[Work to do] Copy each of the rows below verbatim, keeping every character and line break unchanged.

[Supplied data]
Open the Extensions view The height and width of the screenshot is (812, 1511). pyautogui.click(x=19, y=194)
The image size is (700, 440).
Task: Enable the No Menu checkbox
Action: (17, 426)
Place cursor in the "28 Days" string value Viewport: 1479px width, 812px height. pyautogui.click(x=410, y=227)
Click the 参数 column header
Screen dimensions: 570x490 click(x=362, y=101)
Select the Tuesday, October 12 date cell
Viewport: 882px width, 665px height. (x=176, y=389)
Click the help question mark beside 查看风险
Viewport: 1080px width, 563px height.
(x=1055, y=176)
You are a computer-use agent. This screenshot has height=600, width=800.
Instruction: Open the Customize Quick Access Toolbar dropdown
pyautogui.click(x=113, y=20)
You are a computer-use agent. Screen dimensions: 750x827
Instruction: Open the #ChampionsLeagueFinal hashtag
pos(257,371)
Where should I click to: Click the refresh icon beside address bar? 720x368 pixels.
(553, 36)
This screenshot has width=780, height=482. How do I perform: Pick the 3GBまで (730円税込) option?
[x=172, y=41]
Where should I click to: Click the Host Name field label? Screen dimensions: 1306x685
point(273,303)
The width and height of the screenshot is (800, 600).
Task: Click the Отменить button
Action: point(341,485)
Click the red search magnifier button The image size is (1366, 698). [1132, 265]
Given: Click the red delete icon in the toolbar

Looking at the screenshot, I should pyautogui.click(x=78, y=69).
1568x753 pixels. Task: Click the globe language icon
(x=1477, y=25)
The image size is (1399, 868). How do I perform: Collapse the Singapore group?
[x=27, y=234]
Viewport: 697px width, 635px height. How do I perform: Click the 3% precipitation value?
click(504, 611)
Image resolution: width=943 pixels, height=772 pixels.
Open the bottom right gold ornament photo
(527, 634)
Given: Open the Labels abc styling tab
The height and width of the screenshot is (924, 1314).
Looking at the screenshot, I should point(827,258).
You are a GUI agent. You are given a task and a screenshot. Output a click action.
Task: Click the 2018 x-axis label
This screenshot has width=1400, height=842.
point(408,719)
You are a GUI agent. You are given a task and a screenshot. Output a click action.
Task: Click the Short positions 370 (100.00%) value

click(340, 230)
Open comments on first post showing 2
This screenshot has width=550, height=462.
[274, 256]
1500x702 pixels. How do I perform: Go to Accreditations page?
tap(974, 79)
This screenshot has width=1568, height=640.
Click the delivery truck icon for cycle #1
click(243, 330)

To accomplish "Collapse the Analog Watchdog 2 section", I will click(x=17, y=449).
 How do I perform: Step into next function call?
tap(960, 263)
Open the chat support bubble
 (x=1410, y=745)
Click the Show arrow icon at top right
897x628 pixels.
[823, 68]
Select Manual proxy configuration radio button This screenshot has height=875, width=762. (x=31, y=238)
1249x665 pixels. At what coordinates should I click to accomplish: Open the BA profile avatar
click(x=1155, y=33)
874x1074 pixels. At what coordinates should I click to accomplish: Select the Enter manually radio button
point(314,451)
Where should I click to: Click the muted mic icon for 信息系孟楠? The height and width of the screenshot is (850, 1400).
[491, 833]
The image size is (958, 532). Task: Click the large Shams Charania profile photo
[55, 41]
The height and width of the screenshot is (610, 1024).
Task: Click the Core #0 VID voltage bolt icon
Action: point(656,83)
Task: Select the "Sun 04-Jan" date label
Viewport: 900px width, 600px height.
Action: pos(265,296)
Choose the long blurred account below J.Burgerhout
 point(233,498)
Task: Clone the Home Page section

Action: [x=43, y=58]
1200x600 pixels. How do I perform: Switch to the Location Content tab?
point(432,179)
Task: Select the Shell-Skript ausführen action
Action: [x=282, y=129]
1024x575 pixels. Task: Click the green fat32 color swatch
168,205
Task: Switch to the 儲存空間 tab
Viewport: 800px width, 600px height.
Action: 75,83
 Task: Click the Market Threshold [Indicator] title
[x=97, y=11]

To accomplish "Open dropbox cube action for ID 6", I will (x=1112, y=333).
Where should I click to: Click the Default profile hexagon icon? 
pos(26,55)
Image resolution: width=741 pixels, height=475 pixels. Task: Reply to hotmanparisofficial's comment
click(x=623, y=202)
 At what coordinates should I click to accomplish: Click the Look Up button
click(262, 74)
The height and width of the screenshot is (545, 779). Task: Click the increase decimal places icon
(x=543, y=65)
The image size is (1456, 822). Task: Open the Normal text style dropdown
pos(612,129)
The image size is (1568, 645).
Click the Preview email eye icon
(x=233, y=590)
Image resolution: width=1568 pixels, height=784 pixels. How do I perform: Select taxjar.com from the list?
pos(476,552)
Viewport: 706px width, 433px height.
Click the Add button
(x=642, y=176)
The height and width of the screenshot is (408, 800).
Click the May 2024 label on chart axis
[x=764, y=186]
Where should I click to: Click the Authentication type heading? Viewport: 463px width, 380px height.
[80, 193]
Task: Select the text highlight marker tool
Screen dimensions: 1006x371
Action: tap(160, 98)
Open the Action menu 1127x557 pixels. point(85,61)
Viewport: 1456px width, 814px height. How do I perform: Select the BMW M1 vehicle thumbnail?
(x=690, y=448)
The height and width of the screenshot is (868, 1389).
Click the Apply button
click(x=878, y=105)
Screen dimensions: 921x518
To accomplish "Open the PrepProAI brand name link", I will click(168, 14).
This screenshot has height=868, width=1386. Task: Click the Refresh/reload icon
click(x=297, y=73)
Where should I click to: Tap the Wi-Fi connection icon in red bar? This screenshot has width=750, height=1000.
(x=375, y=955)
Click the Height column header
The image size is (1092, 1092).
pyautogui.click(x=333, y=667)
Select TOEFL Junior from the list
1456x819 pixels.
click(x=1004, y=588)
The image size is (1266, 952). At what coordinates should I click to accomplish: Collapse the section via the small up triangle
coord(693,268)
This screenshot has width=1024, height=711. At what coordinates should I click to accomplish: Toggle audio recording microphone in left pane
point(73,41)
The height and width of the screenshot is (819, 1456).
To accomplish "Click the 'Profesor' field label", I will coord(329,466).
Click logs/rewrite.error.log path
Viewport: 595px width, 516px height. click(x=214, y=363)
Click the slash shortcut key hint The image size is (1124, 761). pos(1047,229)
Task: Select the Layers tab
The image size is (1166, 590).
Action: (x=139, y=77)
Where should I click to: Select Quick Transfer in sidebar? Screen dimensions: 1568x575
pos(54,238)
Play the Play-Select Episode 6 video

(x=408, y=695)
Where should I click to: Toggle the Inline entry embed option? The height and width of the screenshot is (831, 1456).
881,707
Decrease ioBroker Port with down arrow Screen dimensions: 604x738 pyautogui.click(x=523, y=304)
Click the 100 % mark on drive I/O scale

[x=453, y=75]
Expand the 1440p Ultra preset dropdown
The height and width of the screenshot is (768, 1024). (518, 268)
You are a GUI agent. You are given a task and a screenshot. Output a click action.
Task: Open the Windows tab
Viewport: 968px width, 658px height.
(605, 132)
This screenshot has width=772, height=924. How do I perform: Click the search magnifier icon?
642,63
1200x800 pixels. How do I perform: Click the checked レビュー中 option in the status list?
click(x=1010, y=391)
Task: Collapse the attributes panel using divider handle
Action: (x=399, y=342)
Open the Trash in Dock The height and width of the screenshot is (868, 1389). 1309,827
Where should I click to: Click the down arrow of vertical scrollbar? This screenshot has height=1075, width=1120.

[Written response]
Open the Extensions view The height and width of the screenshot is (812, 1511). pyautogui.click(x=19, y=194)
The image size is (700, 440).
Task: Enable the No Menu checkbox
Action: (17, 426)
Place cursor in the "28 Days" string value Viewport: 1479px width, 812px height. pyautogui.click(x=410, y=227)
Click the 参数 column header
Screen dimensions: 570x490 click(x=362, y=101)
Select the Tuesday, October 12 date cell
Viewport: 882px width, 665px height. (x=176, y=389)
Click the help question mark beside 查看风险
Viewport: 1080px width, 563px height.
(x=1055, y=176)
You are a computer-use agent. This screenshot has height=600, width=800.
Instruction: Open the Customize Quick Access Toolbar dropdown
pyautogui.click(x=113, y=20)
You are a computer-use agent. Screen dimensions: 750x827
Instruction: Open the #ChampionsLeagueFinal hashtag
pos(257,371)
Where should I click to: Click the refresh icon beside address bar? 720x368 pixels.
(553, 36)
This screenshot has width=780, height=482. How do I perform: Pick the 3GBまで (730円税込) option?
[x=172, y=41]
Where should I click to: Click the Host Name field label? Screen dimensions: 1306x685
point(273,303)
The width and height of the screenshot is (800, 600).
Task: Click the Отменить button
Action: point(341,485)
Click the red search magnifier button The image size is (1366, 698). [1132, 265]
Given: Click the red delete icon in the toolbar

Looking at the screenshot, I should pyautogui.click(x=78, y=69).
1568x753 pixels. Task: Click the globe language icon
(x=1477, y=25)
The image size is (1399, 868). How do I perform: Collapse the Singapore group?
[x=27, y=234]
Viewport: 697px width, 635px height. How do I perform: Click the 3% precipitation value?
click(504, 611)
Image resolution: width=943 pixels, height=772 pixels.
Open the bottom right gold ornament photo
(527, 634)
Given: Open the Labels abc styling tab
The height and width of the screenshot is (924, 1314).
Looking at the screenshot, I should point(827,258).
You are a GUI agent. You are given a task and a screenshot. Output a click action.
Task: Click the 2018 x-axis label
This screenshot has width=1400, height=842.
point(408,719)
You are a GUI agent. You are given a task and a screenshot. Output a click action.
Task: Click the Short positions 370 (100.00%) value

click(340, 230)
Open comments on first post showing 2
This screenshot has width=550, height=462.
[274, 256]
1500x702 pixels. How do I perform: Go to Accreditations page?
tap(974, 79)
This screenshot has width=1568, height=640.
Click the delivery truck icon for cycle #1
click(243, 330)

To accomplish "Collapse the Analog Watchdog 2 section", I will click(x=17, y=449).
 How do I perform: Step into next function call?
tap(960, 263)
Open the chat support bubble
 (x=1410, y=745)
Click the Show arrow icon at top right
897x628 pixels.
[823, 68]
Select Manual proxy configuration radio button This screenshot has height=875, width=762. (x=31, y=238)
1249x665 pixels. At what coordinates should I click to accomplish: Open the BA profile avatar
click(x=1155, y=33)
874x1074 pixels. At what coordinates should I click to accomplish: Select the Enter manually radio button
point(314,451)
Where should I click to: Click the muted mic icon for 信息系孟楠? The height and width of the screenshot is (850, 1400).
[491, 833]
The image size is (958, 532). Task: Click the large Shams Charania profile photo
[55, 41]
The height and width of the screenshot is (610, 1024).
Task: Click the Core #0 VID voltage bolt icon
Action: point(656,83)
Task: Select the "Sun 04-Jan" date label
Viewport: 900px width, 600px height.
Action: pos(265,296)
Choose the long blurred account below J.Burgerhout
 point(233,498)
Task: Clone the Home Page section

Action: [x=43, y=58]
1200x600 pixels. How do I perform: Switch to the Location Content tab?
point(432,179)
Task: Select the Shell-Skript ausführen action
Action: [x=282, y=129]
1024x575 pixels. Task: Click the green fat32 color swatch
168,205
Task: Switch to the 儲存空間 tab
Viewport: 800px width, 600px height.
Action: 75,83
 Task: Click the Market Threshold [Indicator] title
[x=97, y=11]

To accomplish "Open dropbox cube action for ID 6", I will (x=1112, y=333).
Where should I click to: Click the Default profile hexagon icon? 
pos(26,55)
Image resolution: width=741 pixels, height=475 pixels. Task: Reply to hotmanparisofficial's comment
click(x=623, y=202)
 At what coordinates should I click to accomplish: Click the Look Up button
click(262, 74)
The height and width of the screenshot is (545, 779). Task: Click the increase decimal places icon
(x=543, y=65)
The image size is (1456, 822). Task: Open the Normal text style dropdown
pos(612,129)
The image size is (1568, 645).
Click the Preview email eye icon
(x=233, y=590)
Image resolution: width=1568 pixels, height=784 pixels. How do I perform: Select taxjar.com from the list?
pos(476,552)
Viewport: 706px width, 433px height.
Click the Add button
(x=642, y=176)
The height and width of the screenshot is (408, 800).
Click the May 2024 label on chart axis
[x=764, y=186]
Where should I click to: Click the Authentication type heading? Viewport: 463px width, 380px height.
[80, 193]
Task: Select the text highlight marker tool
Screen dimensions: 1006x371
Action: tap(160, 98)
Open the Action menu 1127x557 pixels. point(85,61)
Viewport: 1456px width, 814px height. How do I perform: Select the BMW M1 vehicle thumbnail?
(x=690, y=448)
The height and width of the screenshot is (868, 1389).
Click the Apply button
click(x=878, y=105)
Screen dimensions: 921x518
To accomplish "Open the PrepProAI brand name link", I will click(168, 14).
This screenshot has height=868, width=1386. Task: Click the Refresh/reload icon
click(x=297, y=73)
Where should I click to: Tap the Wi-Fi connection icon in red bar? This screenshot has width=750, height=1000.
(x=375, y=955)
Click the Height column header
The image size is (1092, 1092).
pyautogui.click(x=333, y=667)
Select TOEFL Junior from the list
1456x819 pixels.
click(x=1004, y=588)
The image size is (1266, 952). At what coordinates should I click to accomplish: Collapse the section via the small up triangle
coord(693,268)
This screenshot has width=1024, height=711. At what coordinates should I click to accomplish: Toggle audio recording microphone in left pane
point(73,41)
The height and width of the screenshot is (819, 1456).
To accomplish "Click the 'Profesor' field label", I will coord(329,466).
Click logs/rewrite.error.log path
Viewport: 595px width, 516px height. click(x=214, y=363)
Click the slash shortcut key hint The image size is (1124, 761). pos(1047,229)
Task: Select the Layers tab
The image size is (1166, 590).
Action: (x=139, y=77)
Where should I click to: Select Quick Transfer in sidebar? Screen dimensions: 1568x575
pos(54,238)
Play the Play-Select Episode 6 video

(x=408, y=695)
Where should I click to: Toggle the Inline entry embed option? The height and width of the screenshot is (831, 1456).
881,707
Decrease ioBroker Port with down arrow Screen dimensions: 604x738 pyautogui.click(x=523, y=304)
Click the 100 % mark on drive I/O scale

[x=453, y=75]
Expand the 1440p Ultra preset dropdown
The height and width of the screenshot is (768, 1024). (518, 268)
You are a GUI agent. You are given a task and a screenshot. Output a click action.
Task: Open the Windows tab
Viewport: 968px width, 658px height.
(605, 132)
This screenshot has width=772, height=924. How do I perform: Click the search magnifier icon?
642,63
1200x800 pixels. How do I perform: Click the checked レビュー中 option in the status list?
click(x=1010, y=391)
Task: Collapse the attributes panel using divider handle
Action: (x=399, y=342)
Open the Trash in Dock The height and width of the screenshot is (868, 1389). 1309,827
Where should I click to: Click the down arrow of vertical scrollbar? This screenshot has height=1075, width=1120.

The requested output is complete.